◆ THE REQUEST
Pull out every line in the entries below that contains the word "date", and copy each one in full.

◆ TASK DATA
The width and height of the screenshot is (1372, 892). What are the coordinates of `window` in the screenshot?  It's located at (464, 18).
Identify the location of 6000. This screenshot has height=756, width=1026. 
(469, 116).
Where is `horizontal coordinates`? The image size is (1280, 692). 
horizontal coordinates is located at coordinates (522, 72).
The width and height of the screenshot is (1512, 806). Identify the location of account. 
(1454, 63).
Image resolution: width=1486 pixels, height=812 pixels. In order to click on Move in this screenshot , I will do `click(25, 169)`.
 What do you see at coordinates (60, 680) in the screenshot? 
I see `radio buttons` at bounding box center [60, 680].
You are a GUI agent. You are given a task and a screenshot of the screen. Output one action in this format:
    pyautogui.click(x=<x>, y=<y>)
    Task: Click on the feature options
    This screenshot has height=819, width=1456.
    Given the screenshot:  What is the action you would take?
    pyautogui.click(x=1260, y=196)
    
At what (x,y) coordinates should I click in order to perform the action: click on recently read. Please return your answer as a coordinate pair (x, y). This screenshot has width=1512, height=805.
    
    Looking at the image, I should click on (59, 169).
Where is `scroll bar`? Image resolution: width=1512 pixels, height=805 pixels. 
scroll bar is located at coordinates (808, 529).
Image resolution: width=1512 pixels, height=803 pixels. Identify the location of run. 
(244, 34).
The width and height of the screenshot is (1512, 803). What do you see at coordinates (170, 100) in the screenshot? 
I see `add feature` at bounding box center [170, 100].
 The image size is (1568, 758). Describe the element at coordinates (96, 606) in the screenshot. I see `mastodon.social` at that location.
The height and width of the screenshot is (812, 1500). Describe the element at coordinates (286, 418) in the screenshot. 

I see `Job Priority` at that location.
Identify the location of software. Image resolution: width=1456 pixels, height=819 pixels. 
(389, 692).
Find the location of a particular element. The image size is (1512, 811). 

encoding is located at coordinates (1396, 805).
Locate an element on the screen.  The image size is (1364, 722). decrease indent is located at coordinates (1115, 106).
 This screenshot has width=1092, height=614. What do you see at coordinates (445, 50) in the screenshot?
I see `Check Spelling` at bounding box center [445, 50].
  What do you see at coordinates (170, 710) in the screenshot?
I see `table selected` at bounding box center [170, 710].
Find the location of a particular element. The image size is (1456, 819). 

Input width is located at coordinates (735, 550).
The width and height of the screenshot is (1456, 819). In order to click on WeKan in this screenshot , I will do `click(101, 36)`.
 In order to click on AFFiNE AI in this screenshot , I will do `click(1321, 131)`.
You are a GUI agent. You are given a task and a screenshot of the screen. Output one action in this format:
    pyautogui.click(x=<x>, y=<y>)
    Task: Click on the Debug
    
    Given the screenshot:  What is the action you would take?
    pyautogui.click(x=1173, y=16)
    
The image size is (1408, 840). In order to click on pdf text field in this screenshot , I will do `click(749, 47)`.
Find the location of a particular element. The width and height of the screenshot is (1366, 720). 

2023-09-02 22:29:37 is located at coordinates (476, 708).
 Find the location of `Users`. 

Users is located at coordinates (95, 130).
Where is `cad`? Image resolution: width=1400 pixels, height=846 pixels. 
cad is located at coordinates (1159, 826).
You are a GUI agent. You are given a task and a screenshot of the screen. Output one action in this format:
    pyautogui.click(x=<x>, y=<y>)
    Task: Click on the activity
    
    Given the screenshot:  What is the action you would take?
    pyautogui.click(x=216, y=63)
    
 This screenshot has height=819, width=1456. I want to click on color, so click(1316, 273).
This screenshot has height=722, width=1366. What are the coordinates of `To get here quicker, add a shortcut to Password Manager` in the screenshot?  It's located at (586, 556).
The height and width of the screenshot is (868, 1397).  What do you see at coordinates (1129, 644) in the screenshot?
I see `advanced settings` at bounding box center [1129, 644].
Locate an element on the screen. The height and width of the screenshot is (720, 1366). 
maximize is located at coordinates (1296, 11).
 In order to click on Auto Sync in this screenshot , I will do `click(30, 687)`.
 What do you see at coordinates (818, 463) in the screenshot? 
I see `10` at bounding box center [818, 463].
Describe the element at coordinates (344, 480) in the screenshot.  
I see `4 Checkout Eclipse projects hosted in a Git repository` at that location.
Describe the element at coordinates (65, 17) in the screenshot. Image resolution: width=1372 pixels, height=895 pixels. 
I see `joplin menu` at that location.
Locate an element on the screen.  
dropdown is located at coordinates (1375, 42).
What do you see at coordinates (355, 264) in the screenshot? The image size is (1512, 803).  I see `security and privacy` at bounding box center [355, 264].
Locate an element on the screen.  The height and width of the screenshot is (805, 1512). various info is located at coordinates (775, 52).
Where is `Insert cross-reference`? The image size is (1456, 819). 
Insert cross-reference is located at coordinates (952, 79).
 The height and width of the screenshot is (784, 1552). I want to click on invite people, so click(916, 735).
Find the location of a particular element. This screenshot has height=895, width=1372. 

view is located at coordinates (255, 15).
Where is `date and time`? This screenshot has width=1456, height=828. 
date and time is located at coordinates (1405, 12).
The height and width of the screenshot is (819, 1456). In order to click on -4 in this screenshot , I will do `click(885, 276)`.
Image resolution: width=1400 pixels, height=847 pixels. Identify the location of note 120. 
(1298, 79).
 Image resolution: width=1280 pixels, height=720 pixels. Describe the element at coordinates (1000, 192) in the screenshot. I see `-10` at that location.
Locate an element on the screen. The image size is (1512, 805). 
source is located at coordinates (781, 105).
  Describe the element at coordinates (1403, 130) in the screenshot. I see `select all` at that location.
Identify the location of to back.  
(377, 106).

◆ TASK RESPONSE
Where is `date and time`? This screenshot has width=1456, height=828. 
date and time is located at coordinates (1405, 12).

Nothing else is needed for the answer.